THE EXERCISE
Put every line of the listing into a Markdown table with the columns Row and Listing line, skipping blank lines. Don't include the pictures in your answer.

DATASET EXCERPTS
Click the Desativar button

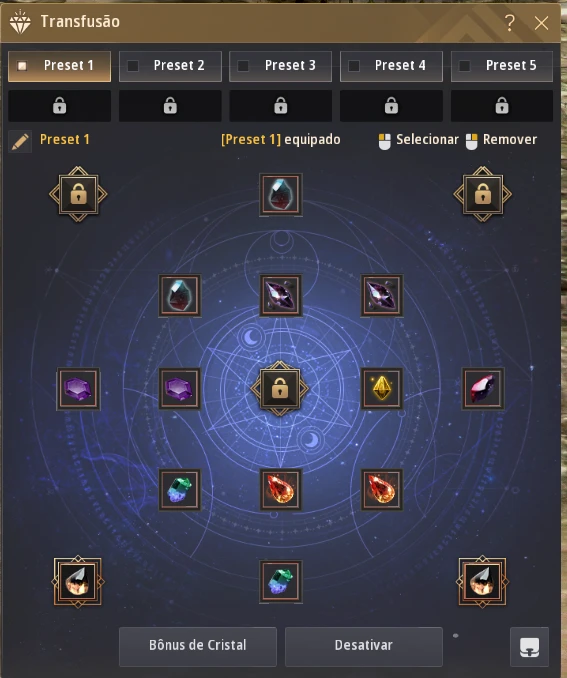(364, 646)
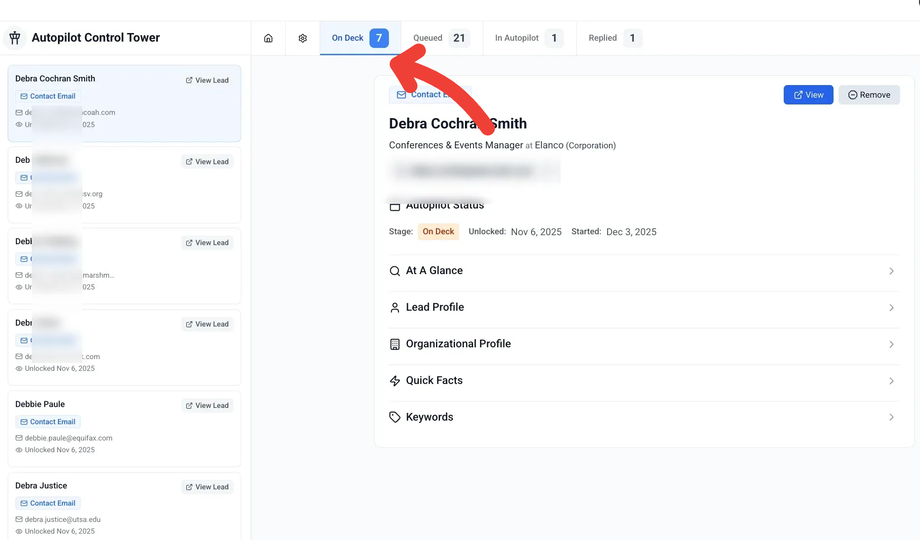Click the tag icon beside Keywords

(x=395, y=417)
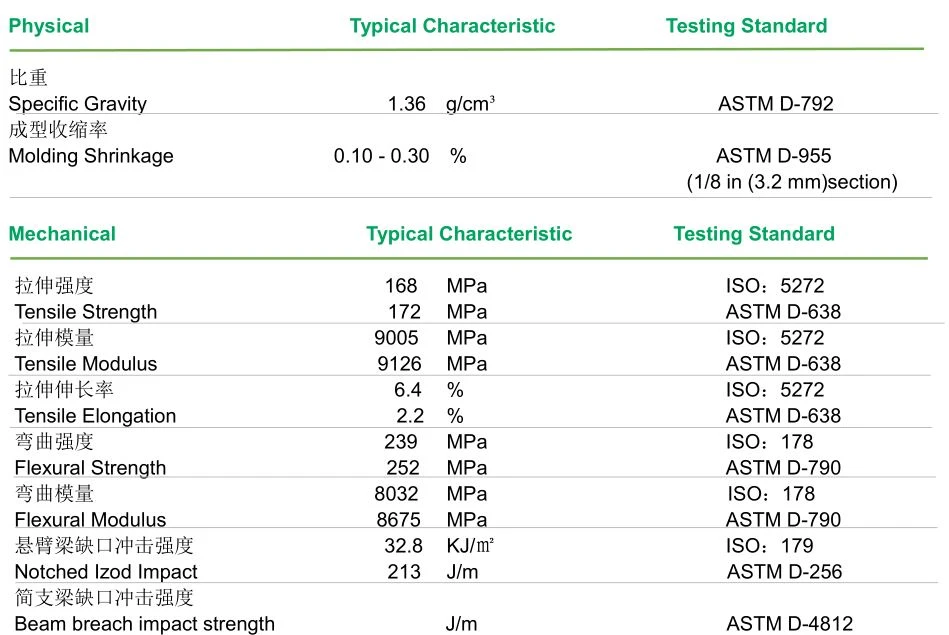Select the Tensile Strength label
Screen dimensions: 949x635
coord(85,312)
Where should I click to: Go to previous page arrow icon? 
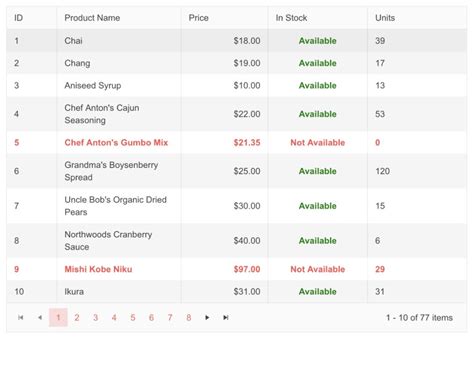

ANSWER TO THIS TASK
| Row | Listing line |
|---|---|
| 1 | Click the Desativar button |
| 2 | (364, 646) |
| 3 | Click the tag icon beside Keywords |
| 4 | (x=395, y=417) |
| 5 | Select the Tensile Strength label |
| 6 | Screen dimensions: 949x635 |
| 7 | coord(85,312) |
| 8 | Where should I click to: Go to previous page arrow icon?  |